Karpowership did not respond to requests for comment.

The plans have accelerated in recent weeks, with the government issuing a decree permitting the installation of gas pistons and turbines on ships to power the floating plants. Ukrenergo, the national electricity operator, said this fall that it had begun building transmission facilities to link the ships to the grid. A Ukrainian official said the facilities were now completed.

Ms. Hryb said two powerships might be operational within weeks if Ukraine could overcome two challenges.

The Ukrainian government is trying to get its Western partners to pay part of the cost of generating electricity on the ships, which Ms. Hryb and Mr. Prokip said is very high. Another issue is ensuring the ships’ safety in the Odesa region, an area frequently bombed by Russia.

Mr. Prokip said there was hope that the ships might be spared because they are operated by Turkey, a country that has mediated agreements between Russia and Ukraine during the war.

With most of its thermal and hydroelectric power plants destroyed or badly damaged, Ukraine has relied on its three operational nuclear power stations to keep the lights on. Together, they can provide 7.7 gigawatts of electricity per hour, more than half of the country’s current generation capacity, according to DiXi Group, a Ukrainian energy think tank.

Russia has refrained from attacking the nuclear plants directly, which could trigger a catastrophic disaster. Instead, it has recently focused on crippling their ability to transmit power by destroying the substations connecting them to the grid.

Since August, the International Atomic Energy Agency, a U.N. body, has recorded four attacks on such substations. Each time, the strikes forced several reactors offline or required them to reduce output as a precautionary measure.

Ukraine has built concrete shelters around the substations to protect them, but officials admit that they are ineffective against missiles. So they have turned to a drastic measure: asking officials from the U.N. agency to stay at the substations, banking on their presence to deter Russian attacks.

Moscow might be reluctant to risk the lives of the agency’s staff because it depends on its support for its nuclear program exports, said Jan Vande Putte, a nuclear expert at Greenpeace.

In September, Ukraine’s parliamentary energy committee sent a letter to the agency that was reviewed by The New York Times, urging it to station “a permanent monitoring group” at critical substations to “prevent possible provocations” by Russia.

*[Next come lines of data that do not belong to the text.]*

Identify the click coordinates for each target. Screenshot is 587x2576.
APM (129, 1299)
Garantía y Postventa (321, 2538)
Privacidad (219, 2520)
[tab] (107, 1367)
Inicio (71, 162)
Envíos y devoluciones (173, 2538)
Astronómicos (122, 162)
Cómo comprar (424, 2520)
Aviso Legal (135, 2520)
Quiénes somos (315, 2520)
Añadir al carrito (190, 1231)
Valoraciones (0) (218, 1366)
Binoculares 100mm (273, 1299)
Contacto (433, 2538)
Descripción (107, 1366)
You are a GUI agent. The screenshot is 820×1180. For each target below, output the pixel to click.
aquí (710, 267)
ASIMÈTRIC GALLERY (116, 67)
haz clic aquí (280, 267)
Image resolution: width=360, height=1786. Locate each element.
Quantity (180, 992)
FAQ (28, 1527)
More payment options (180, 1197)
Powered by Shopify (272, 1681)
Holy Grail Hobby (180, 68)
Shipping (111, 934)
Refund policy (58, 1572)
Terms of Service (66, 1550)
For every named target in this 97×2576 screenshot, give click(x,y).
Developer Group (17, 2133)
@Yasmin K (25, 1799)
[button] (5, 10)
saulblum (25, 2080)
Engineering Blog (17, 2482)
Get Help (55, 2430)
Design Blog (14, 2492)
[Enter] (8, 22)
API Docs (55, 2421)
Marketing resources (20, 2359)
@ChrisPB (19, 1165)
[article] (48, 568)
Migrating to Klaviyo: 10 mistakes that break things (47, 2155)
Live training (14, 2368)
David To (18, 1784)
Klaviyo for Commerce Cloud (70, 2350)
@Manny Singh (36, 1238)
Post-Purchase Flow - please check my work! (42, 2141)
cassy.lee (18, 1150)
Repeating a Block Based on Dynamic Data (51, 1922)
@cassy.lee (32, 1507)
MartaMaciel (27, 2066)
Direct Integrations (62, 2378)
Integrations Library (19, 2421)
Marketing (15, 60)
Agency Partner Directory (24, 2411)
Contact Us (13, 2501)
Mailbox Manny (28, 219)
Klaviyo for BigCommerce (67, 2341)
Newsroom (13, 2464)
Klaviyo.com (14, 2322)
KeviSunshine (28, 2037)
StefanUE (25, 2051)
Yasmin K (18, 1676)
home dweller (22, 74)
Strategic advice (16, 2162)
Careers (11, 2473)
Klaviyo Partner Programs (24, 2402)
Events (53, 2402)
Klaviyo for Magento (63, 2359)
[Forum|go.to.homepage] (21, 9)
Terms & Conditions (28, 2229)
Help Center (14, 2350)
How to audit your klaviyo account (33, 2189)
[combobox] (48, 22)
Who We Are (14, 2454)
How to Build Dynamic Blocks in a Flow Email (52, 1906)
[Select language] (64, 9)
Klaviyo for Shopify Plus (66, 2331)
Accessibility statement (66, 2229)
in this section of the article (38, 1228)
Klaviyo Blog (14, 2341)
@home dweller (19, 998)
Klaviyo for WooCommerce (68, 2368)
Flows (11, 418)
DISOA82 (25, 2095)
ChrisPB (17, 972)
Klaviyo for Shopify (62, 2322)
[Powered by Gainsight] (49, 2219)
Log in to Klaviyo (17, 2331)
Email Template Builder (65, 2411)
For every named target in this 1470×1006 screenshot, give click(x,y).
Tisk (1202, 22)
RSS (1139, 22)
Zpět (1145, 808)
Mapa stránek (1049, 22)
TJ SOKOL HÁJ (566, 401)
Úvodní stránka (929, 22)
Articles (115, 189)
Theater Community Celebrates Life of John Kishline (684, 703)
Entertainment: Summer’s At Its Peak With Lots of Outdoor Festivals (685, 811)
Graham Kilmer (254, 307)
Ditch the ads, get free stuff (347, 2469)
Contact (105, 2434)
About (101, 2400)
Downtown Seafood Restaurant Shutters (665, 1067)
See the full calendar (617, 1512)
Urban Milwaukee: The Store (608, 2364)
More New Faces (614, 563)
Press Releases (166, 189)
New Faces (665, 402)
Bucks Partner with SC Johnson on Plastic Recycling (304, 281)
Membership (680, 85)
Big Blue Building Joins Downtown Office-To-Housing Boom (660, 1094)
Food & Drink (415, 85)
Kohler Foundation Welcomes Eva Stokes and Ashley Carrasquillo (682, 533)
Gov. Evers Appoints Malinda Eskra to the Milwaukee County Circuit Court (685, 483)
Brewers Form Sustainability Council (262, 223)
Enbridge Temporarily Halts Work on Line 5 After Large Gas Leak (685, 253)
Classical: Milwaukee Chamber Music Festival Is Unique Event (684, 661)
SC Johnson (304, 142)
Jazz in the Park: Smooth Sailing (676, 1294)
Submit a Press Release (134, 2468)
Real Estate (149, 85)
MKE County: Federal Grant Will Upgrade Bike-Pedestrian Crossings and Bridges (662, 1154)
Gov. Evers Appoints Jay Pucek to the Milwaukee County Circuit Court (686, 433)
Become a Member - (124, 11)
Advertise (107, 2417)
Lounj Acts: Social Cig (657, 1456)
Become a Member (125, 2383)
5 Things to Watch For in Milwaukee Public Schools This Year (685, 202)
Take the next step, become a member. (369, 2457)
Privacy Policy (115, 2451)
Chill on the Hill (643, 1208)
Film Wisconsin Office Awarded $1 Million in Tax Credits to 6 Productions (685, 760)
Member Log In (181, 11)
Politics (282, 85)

The next month, Yuliia Kyian, a top official at the Energy Ministry, said Ukraine was negotiating with the agency to arrange such oversight.

So far, the International Atomic Energy Agency has agreed to conduct periodic monitoring missions at critical substations but not to station agents there permanently, Greenpeace said.

The agency reported that one of its vehicles was hit by a drone while en route to inspect a Russian-controlled nuclear plant in southern Ukraine last week. The agency did not specify which side launched the drone, and both Russia and Ukraine traded blame. Mr. Vande Putte said the attack appeared to be a deliberate Russian attempt to intimidate the agency.

Ms. Hryb conceded that International Atomic Energy Agency agents would risk their lives by staying at the substations. “But who in Ukraine doesn’t today?” she asked.